## AIM OF THE TASK
Using the data below, please return every line exactly as given.

## Stored items
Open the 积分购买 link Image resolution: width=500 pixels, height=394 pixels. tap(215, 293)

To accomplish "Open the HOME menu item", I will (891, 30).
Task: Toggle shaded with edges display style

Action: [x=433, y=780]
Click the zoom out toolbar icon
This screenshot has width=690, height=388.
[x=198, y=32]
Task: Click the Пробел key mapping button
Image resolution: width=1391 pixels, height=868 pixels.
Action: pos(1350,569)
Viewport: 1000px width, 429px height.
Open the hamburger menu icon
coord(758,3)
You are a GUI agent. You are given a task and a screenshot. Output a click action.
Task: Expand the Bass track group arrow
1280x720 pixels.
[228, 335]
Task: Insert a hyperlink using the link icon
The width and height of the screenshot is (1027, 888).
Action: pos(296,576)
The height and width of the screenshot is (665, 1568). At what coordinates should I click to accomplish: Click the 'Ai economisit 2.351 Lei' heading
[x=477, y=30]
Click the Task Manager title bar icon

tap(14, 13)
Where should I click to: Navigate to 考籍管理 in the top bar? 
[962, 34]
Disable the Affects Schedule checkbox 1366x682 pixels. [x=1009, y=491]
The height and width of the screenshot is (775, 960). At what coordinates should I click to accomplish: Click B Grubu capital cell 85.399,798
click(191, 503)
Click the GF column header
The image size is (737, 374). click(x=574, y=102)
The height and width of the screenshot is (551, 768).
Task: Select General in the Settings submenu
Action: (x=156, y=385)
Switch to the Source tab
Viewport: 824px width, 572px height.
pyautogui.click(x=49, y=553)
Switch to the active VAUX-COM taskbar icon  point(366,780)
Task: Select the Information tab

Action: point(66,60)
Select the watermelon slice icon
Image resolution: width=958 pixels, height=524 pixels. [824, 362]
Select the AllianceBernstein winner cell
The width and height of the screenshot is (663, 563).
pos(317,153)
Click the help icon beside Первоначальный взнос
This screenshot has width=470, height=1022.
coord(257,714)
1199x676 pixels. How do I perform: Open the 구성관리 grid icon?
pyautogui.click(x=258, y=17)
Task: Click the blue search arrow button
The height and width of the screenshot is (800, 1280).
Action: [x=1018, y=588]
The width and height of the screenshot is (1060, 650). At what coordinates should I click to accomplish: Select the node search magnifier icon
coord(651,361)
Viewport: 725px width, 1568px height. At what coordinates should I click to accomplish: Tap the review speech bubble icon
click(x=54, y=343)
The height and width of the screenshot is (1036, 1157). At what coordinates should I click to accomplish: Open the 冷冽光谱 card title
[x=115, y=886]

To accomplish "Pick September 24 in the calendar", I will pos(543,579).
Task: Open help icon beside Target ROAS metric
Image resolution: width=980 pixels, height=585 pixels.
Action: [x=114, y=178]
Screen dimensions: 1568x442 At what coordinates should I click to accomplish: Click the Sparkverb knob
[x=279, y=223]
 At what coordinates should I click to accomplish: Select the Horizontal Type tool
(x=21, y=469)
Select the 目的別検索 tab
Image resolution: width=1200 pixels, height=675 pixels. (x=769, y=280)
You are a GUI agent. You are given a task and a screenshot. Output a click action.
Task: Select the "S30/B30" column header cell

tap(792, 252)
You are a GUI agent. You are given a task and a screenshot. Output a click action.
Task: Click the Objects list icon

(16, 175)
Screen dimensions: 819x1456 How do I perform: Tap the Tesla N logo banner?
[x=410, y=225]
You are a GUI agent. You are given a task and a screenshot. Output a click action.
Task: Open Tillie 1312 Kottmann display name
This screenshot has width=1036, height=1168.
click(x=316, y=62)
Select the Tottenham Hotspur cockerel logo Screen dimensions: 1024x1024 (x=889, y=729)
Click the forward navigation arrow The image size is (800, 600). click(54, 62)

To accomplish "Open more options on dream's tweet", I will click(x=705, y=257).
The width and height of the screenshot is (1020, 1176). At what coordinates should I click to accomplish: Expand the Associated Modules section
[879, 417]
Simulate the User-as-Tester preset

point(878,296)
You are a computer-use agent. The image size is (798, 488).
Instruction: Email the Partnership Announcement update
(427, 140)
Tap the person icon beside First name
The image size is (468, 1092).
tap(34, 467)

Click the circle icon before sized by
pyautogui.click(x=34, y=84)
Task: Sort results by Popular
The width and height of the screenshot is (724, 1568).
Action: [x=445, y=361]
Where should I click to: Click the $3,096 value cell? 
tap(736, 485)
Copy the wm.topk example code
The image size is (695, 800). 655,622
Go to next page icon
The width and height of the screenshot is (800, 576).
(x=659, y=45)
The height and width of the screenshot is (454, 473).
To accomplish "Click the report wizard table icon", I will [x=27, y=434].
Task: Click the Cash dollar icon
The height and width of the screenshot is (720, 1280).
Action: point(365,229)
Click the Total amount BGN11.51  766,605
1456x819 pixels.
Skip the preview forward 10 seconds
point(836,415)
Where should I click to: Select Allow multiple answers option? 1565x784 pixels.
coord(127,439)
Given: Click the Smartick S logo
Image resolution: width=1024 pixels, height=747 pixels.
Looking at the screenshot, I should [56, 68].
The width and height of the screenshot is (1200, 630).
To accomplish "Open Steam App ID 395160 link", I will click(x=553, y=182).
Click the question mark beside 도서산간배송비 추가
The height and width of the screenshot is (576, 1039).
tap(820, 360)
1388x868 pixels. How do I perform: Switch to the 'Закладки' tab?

## TASK RESPONSE
Open the 积分购买 link Image resolution: width=500 pixels, height=394 pixels. tap(215, 293)

To accomplish "Open the HOME menu item", I will (891, 30).
Task: Toggle shaded with edges display style

Action: [x=433, y=780]
Click the zoom out toolbar icon
This screenshot has width=690, height=388.
[x=198, y=32]
Task: Click the Пробел key mapping button
Image resolution: width=1391 pixels, height=868 pixels.
Action: pos(1350,569)
Viewport: 1000px width, 429px height.
Open the hamburger menu icon
coord(758,3)
You are a GUI agent. You are given a task and a screenshot. Output a click action.
Task: Expand the Bass track group arrow
1280x720 pixels.
[228, 335]
Task: Insert a hyperlink using the link icon
The width and height of the screenshot is (1027, 888).
Action: pos(296,576)
The height and width of the screenshot is (665, 1568). At what coordinates should I click to accomplish: Click the 'Ai economisit 2.351 Lei' heading
[x=477, y=30]
Click the Task Manager title bar icon

tap(14, 13)
Where should I click to: Navigate to 考籍管理 in the top bar? 
[962, 34]
Disable the Affects Schedule checkbox 1366x682 pixels. [x=1009, y=491]
The height and width of the screenshot is (775, 960). At what coordinates should I click to accomplish: Click B Grubu capital cell 85.399,798
click(191, 503)
Click the GF column header
The image size is (737, 374). click(x=574, y=102)
The height and width of the screenshot is (551, 768).
Task: Select General in the Settings submenu
Action: (x=156, y=385)
Switch to the Source tab
Viewport: 824px width, 572px height.
pyautogui.click(x=49, y=553)
Switch to the active VAUX-COM taskbar icon  point(366,780)
Task: Select the Information tab

Action: point(66,60)
Select the watermelon slice icon
Image resolution: width=958 pixels, height=524 pixels. [824, 362]
Select the AllianceBernstein winner cell
The width and height of the screenshot is (663, 563).
pos(317,153)
Click the help icon beside Первоначальный взнос
This screenshot has width=470, height=1022.
coord(257,714)
1199x676 pixels. How do I perform: Open the 구성관리 grid icon?
pyautogui.click(x=258, y=17)
Task: Click the blue search arrow button
The height and width of the screenshot is (800, 1280).
Action: [x=1018, y=588]
The width and height of the screenshot is (1060, 650). At what coordinates should I click to accomplish: Select the node search magnifier icon
coord(651,361)
Viewport: 725px width, 1568px height. At what coordinates should I click to accomplish: Tap the review speech bubble icon
click(x=54, y=343)
The height and width of the screenshot is (1036, 1157). At what coordinates should I click to accomplish: Open the 冷冽光谱 card title
[x=115, y=886]

To accomplish "Pick September 24 in the calendar", I will pos(543,579).
Task: Open help icon beside Target ROAS metric
Image resolution: width=980 pixels, height=585 pixels.
Action: [x=114, y=178]
Screen dimensions: 1568x442 At what coordinates should I click to accomplish: Click the Sparkverb knob
[x=279, y=223]
 At what coordinates should I click to accomplish: Select the Horizontal Type tool
(x=21, y=469)
Select the 目的別検索 tab
Image resolution: width=1200 pixels, height=675 pixels. (x=769, y=280)
You are a GUI agent. You are given a task and a screenshot. Output a click action.
Task: Select the "S30/B30" column header cell

tap(792, 252)
You are a GUI agent. You are given a task and a screenshot. Output a click action.
Task: Click the Objects list icon

(16, 175)
Screen dimensions: 819x1456 How do I perform: Tap the Tesla N logo banner?
[x=410, y=225]
You are a GUI agent. You are given a task and a screenshot. Output a click action.
Task: Open Tillie 1312 Kottmann display name
This screenshot has width=1036, height=1168.
click(x=316, y=62)
Select the Tottenham Hotspur cockerel logo Screen dimensions: 1024x1024 (x=889, y=729)
Click the forward navigation arrow The image size is (800, 600). click(54, 62)

To accomplish "Open more options on dream's tweet", I will click(x=705, y=257).
The width and height of the screenshot is (1020, 1176). At what coordinates should I click to accomplish: Expand the Associated Modules section
[879, 417]
Simulate the User-as-Tester preset

point(878,296)
You are a computer-use agent. The image size is (798, 488).
Instruction: Email the Partnership Announcement update
(427, 140)
Tap the person icon beside First name
The image size is (468, 1092).
tap(34, 467)

Click the circle icon before sized by
pyautogui.click(x=34, y=84)
Task: Sort results by Popular
The width and height of the screenshot is (724, 1568).
Action: [x=445, y=361]
Where should I click to: Click the $3,096 value cell? 
tap(736, 485)
Copy the wm.topk example code
The image size is (695, 800). 655,622
Go to next page icon
The width and height of the screenshot is (800, 576).
(x=659, y=45)
The height and width of the screenshot is (454, 473).
To accomplish "Click the report wizard table icon", I will [x=27, y=434].
Task: Click the Cash dollar icon
The height and width of the screenshot is (720, 1280).
Action: point(365,229)
Click the Total amount BGN11.51  766,605
1456x819 pixels.
Skip the preview forward 10 seconds
point(836,415)
Where should I click to: Select Allow multiple answers option? 1565x784 pixels.
coord(127,439)
Given: Click the Smartick S logo
Image resolution: width=1024 pixels, height=747 pixels.
Looking at the screenshot, I should [56, 68].
The width and height of the screenshot is (1200, 630).
To accomplish "Open Steam App ID 395160 link", I will click(x=553, y=182).
Click the question mark beside 도서산간배송비 추가
The height and width of the screenshot is (576, 1039).
tap(820, 360)
1388x868 pixels. How do I perform: Switch to the 'Закладки' tab?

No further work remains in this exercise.